3; anahtarları al, aç kalbimi

2K 166 55
                                    

"sen buraya uğrar mıydın?" eser nefes nefese kalkmışken, kendini koltuklardan birine attı. arkadaşı taylan bükülmüş dudağı ile izlemeye devam etti. "davayı unuttun sanmıştık biz."

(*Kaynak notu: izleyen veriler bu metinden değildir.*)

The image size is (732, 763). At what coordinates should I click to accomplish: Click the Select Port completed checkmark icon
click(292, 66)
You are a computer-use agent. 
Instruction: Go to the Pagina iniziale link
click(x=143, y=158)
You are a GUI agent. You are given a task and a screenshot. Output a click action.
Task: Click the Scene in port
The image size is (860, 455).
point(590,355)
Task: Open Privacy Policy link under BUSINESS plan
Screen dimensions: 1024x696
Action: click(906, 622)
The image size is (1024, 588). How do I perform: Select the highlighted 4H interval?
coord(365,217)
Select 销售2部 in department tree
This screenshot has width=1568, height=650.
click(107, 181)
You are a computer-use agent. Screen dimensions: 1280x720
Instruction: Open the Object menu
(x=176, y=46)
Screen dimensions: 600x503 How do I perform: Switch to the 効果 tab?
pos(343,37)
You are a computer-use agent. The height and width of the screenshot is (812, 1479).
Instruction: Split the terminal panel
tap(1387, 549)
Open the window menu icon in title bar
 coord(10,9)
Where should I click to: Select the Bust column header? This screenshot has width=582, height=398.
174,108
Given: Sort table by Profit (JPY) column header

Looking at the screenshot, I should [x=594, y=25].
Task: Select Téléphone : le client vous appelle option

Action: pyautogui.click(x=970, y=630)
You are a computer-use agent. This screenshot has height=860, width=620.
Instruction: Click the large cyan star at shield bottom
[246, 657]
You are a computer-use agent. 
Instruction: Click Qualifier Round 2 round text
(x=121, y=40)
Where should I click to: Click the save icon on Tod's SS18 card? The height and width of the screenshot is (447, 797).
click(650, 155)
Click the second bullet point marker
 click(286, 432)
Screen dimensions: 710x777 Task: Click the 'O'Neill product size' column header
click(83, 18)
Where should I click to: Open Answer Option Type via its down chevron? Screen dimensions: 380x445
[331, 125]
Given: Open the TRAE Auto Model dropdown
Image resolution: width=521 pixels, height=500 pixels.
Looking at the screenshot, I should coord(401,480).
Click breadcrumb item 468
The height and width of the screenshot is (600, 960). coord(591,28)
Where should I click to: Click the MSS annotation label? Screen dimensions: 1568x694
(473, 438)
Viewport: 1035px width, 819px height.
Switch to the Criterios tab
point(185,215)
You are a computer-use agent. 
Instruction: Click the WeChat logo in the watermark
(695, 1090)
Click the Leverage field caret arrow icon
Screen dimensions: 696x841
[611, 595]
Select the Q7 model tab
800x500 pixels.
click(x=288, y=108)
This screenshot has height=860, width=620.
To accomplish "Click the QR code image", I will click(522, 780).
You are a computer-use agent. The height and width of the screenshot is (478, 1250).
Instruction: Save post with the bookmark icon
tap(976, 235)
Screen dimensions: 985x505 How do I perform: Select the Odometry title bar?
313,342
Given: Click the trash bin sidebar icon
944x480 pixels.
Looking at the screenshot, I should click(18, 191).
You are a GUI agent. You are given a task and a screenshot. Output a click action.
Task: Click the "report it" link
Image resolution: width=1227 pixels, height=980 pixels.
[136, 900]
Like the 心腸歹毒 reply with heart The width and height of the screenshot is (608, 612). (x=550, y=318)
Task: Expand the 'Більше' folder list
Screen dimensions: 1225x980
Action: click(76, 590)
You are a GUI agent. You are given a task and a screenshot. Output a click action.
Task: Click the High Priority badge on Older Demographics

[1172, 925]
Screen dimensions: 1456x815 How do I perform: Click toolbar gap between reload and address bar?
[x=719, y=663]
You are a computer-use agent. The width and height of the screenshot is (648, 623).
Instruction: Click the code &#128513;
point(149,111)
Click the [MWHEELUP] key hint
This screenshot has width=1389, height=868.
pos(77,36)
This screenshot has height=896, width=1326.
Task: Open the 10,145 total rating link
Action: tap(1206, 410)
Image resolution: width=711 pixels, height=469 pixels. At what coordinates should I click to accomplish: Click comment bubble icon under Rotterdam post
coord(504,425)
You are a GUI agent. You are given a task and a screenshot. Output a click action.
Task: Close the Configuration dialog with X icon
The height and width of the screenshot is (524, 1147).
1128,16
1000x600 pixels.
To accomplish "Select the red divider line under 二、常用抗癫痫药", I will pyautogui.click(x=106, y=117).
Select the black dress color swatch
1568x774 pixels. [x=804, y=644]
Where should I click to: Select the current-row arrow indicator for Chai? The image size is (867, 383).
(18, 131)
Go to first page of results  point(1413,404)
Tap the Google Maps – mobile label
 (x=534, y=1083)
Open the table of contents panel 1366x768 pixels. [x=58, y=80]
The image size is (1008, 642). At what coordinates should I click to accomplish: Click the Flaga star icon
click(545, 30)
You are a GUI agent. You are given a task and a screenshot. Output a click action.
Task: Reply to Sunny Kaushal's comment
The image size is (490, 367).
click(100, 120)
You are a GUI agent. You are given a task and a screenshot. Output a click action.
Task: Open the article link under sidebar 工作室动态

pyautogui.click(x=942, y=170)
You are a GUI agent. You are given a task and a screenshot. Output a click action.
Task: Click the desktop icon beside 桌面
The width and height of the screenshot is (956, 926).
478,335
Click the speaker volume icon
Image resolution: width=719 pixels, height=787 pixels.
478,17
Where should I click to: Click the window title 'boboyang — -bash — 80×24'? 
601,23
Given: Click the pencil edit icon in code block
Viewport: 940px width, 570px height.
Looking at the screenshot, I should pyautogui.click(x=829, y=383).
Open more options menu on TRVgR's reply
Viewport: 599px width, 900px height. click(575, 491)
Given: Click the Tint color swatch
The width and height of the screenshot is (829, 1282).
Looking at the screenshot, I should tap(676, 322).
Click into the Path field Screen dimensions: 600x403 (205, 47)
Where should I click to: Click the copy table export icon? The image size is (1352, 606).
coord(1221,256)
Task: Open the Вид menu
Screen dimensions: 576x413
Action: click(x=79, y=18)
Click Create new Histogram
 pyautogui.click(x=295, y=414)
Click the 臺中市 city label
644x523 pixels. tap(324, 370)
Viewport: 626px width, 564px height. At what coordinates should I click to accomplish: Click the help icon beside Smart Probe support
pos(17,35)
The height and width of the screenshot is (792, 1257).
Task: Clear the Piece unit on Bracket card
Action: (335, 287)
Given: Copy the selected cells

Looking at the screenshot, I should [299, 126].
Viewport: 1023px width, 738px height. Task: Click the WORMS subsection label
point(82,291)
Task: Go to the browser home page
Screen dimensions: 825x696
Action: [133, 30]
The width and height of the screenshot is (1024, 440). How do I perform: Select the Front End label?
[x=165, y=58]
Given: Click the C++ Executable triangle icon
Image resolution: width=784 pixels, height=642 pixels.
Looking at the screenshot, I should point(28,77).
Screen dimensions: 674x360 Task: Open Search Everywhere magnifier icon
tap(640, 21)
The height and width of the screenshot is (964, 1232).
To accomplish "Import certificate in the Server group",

o kadar uzun süredir yoldaş dediği adamların yanına uğramıyordu ki, kendisi bile bu ortamın hissini unutmuştu. "bu yılda devrim falan kalmadı, taylan. sen de biliyorsun bunu." ekin birkaç teneke tuborg birayı masanın üzerine bırakmıştı. birbirlerini takmıyor gibi görünseler bile, lise yılları 2000'lerde geçmişti. hepsi gezi olaylarına tanıklık etmiş, oralarda koşuşturan gençlerden olmuşlardı. o zamanlar küçüklerdi, devrim ruhlarını harıl harıl yakıyordu, olan düzene baş kaldırmak mükemmeldi onlar için.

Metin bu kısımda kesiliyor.